** Opening Material provided block **
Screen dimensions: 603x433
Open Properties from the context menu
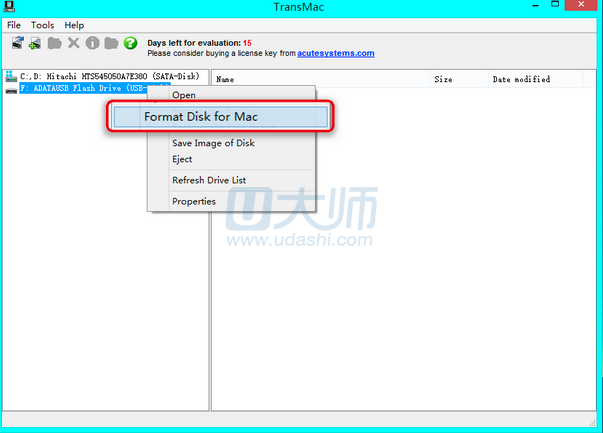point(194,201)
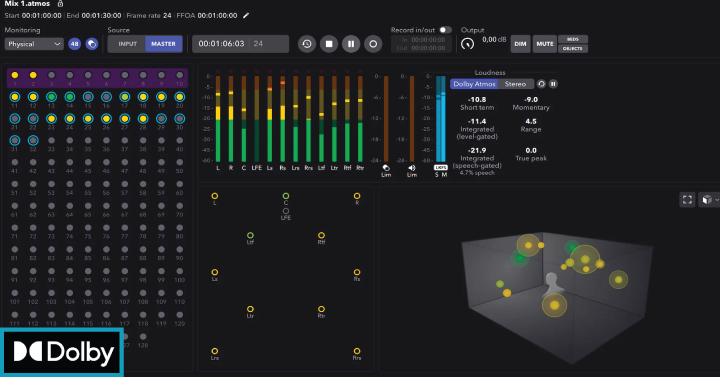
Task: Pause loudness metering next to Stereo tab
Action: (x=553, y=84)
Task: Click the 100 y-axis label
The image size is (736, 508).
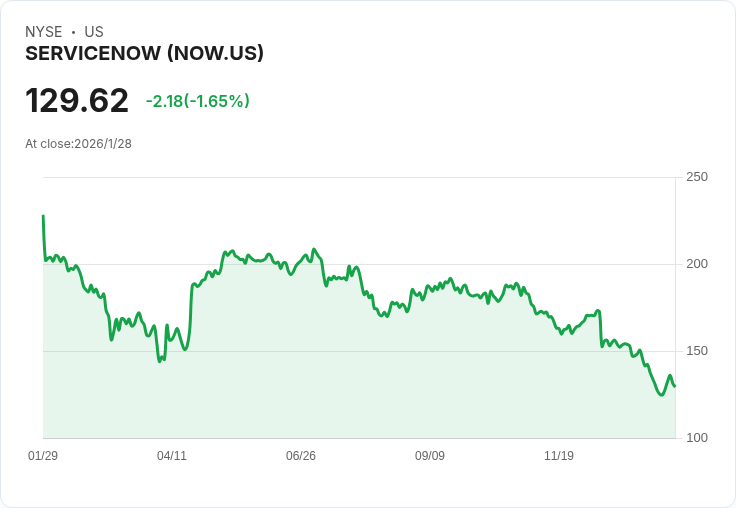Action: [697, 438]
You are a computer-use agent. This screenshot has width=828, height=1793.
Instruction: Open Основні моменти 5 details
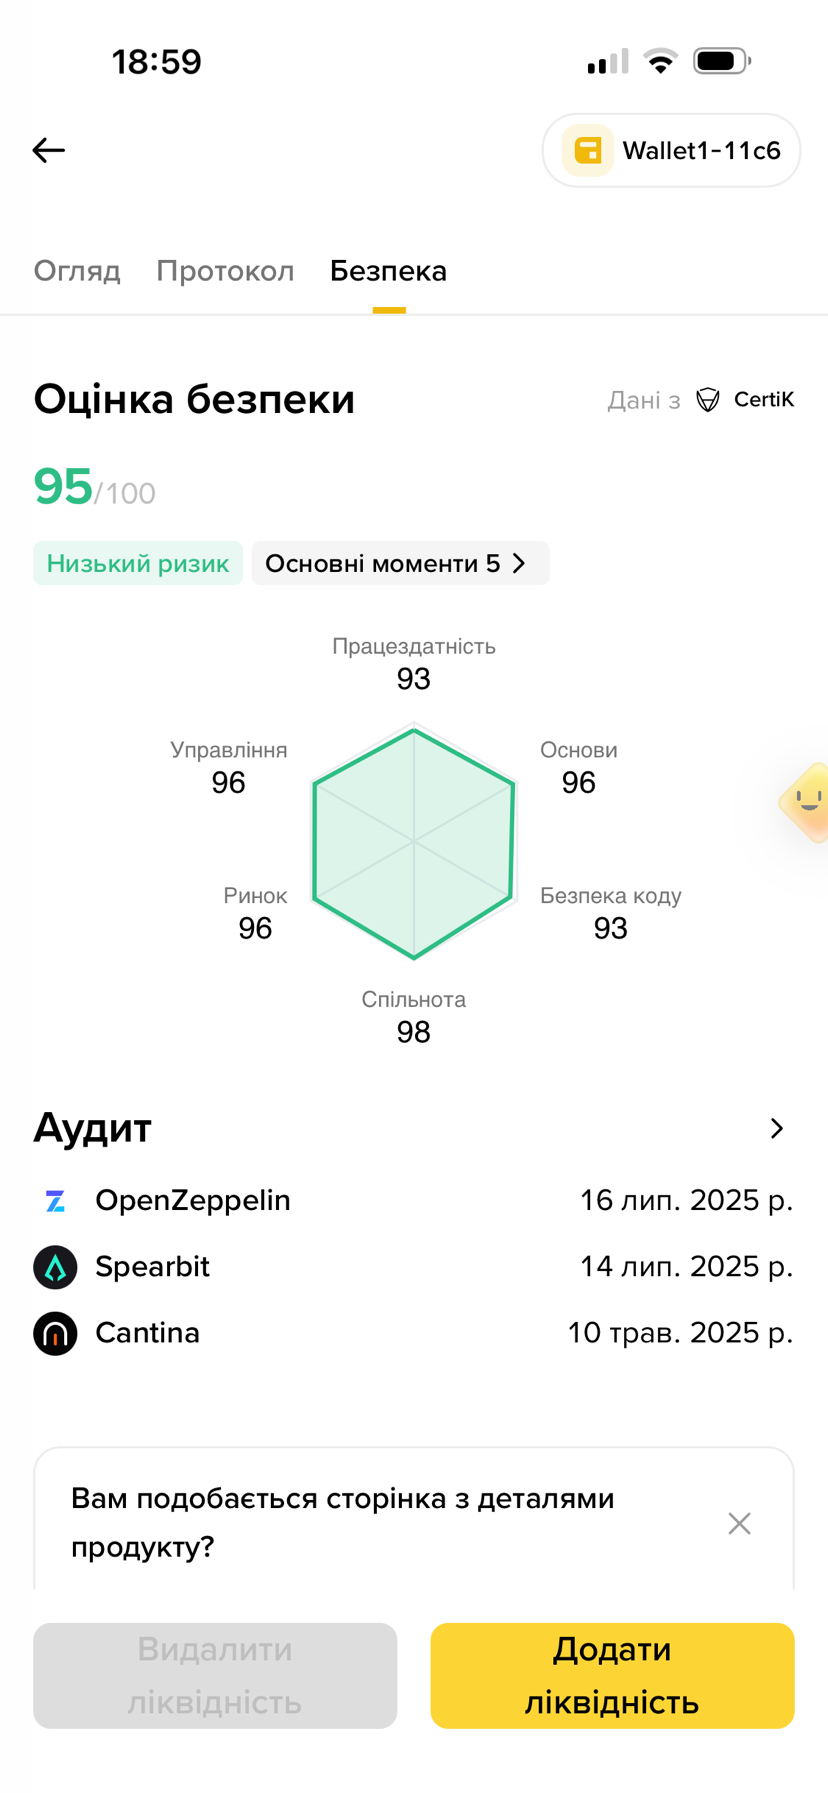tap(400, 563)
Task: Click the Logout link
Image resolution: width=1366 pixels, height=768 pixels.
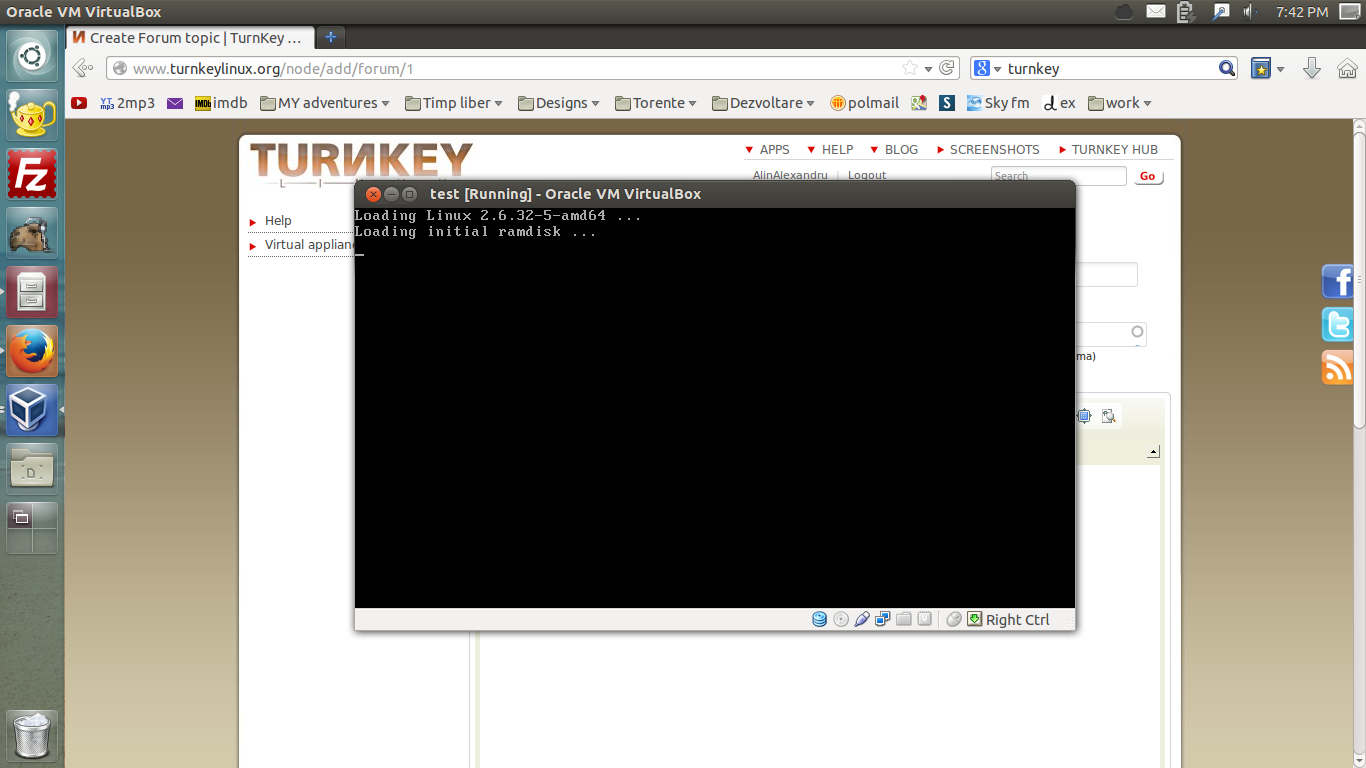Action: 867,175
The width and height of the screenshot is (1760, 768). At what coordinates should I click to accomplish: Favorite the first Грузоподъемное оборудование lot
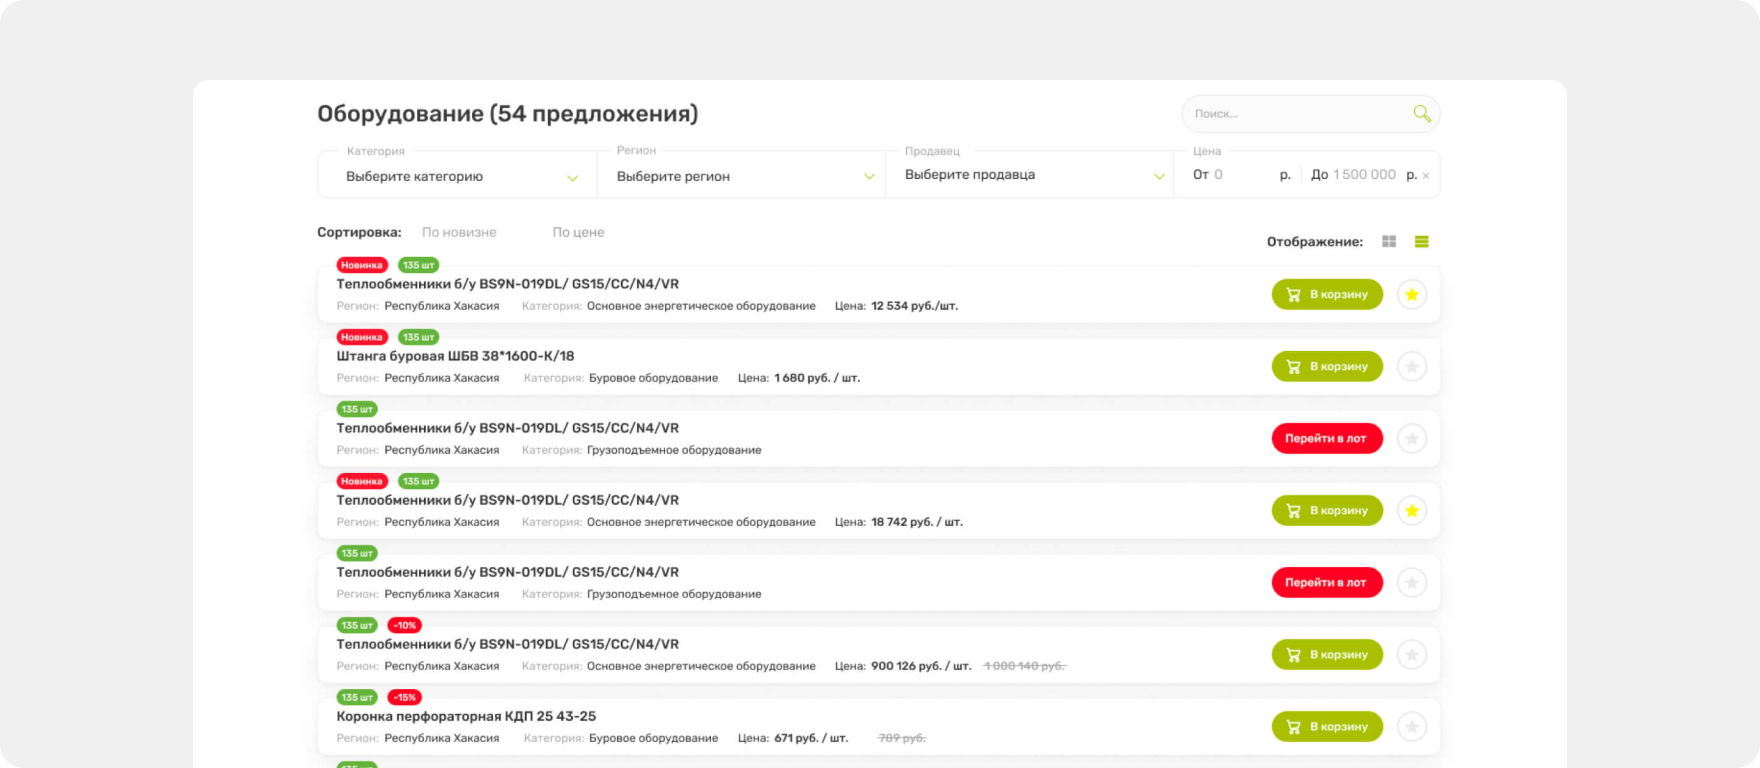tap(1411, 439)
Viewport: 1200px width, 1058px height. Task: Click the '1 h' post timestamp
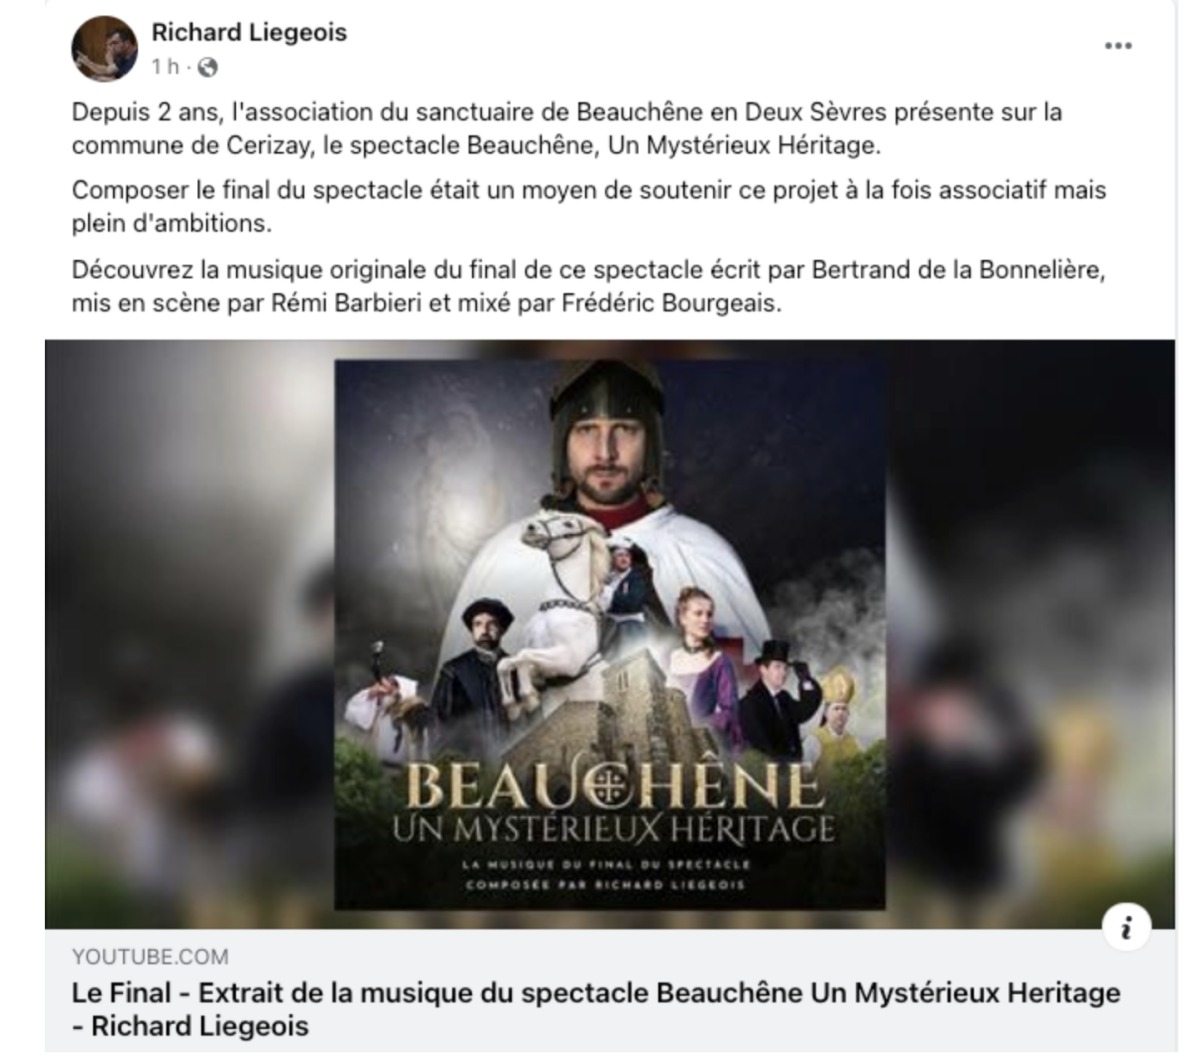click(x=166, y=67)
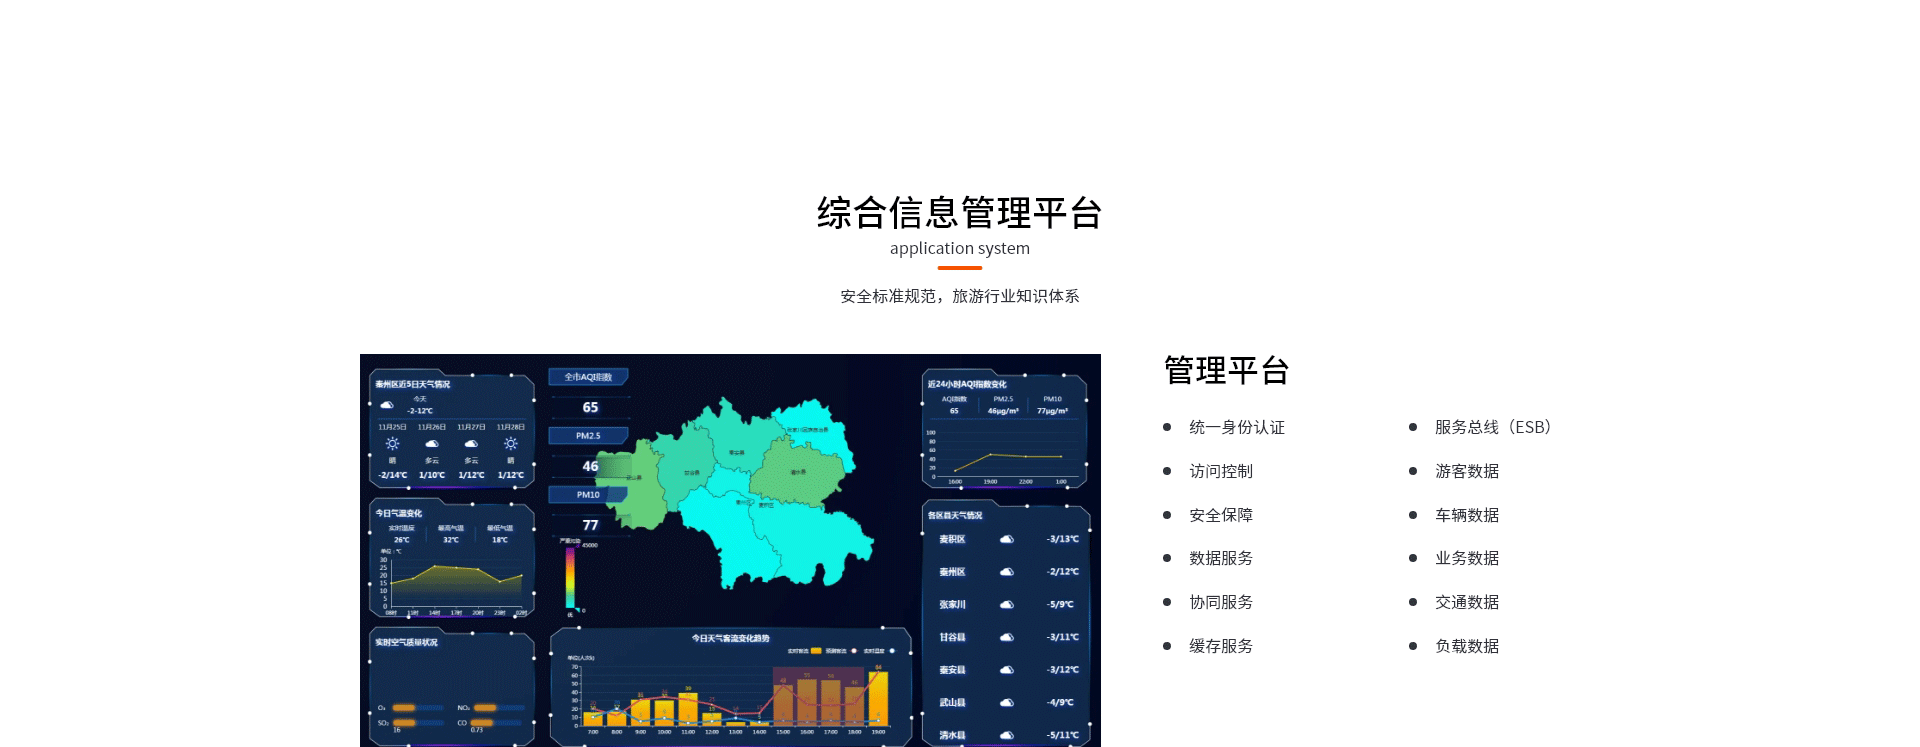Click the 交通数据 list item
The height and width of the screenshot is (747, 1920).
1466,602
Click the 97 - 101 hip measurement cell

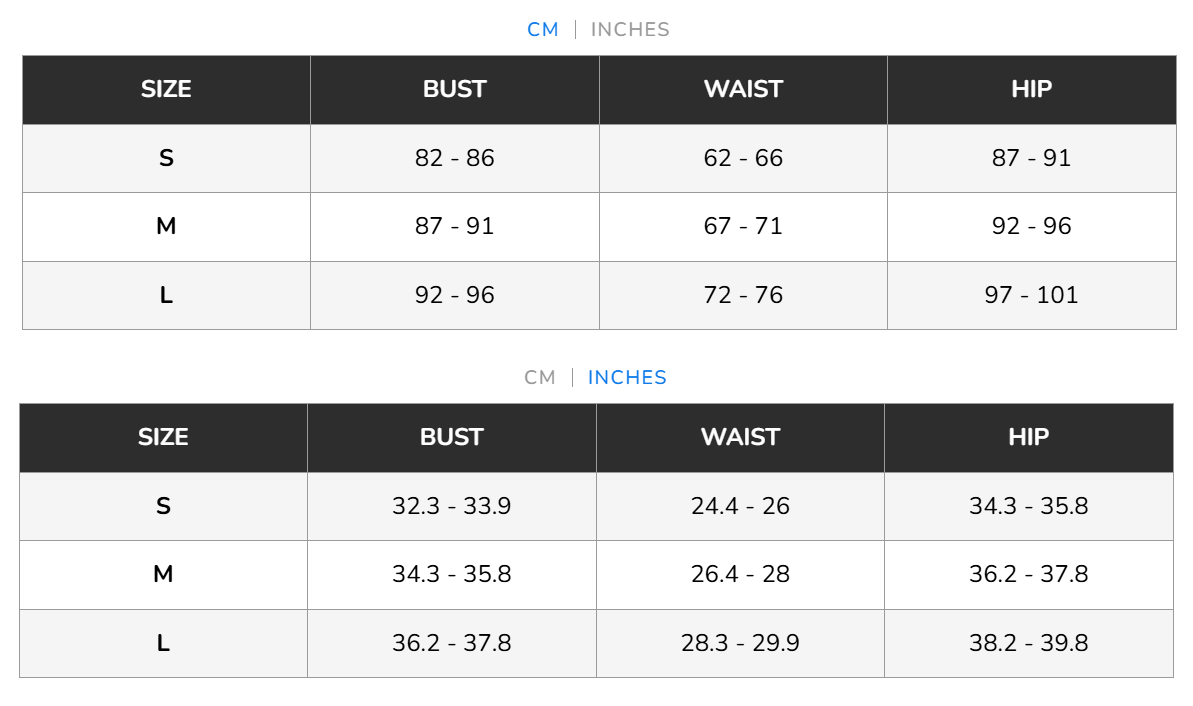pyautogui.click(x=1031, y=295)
** Closing Material provided block **
Work instruction:
For this exercise, transcribe exactly the part of the records above that opens with the line containing "Task: Click the 100 y-axis label" and closes with the one containing "Task: Click the Logout link". Pictures are not part of the copy.

Reply to the exercise:
Task: Click the 100 y-axis label
The image size is (736, 508).
Action: [697, 438]
You are a computer-use agent. This screenshot has width=828, height=1793.
Instruction: Open Основні моменти 5 details
tap(400, 563)
Task: Click the Logout link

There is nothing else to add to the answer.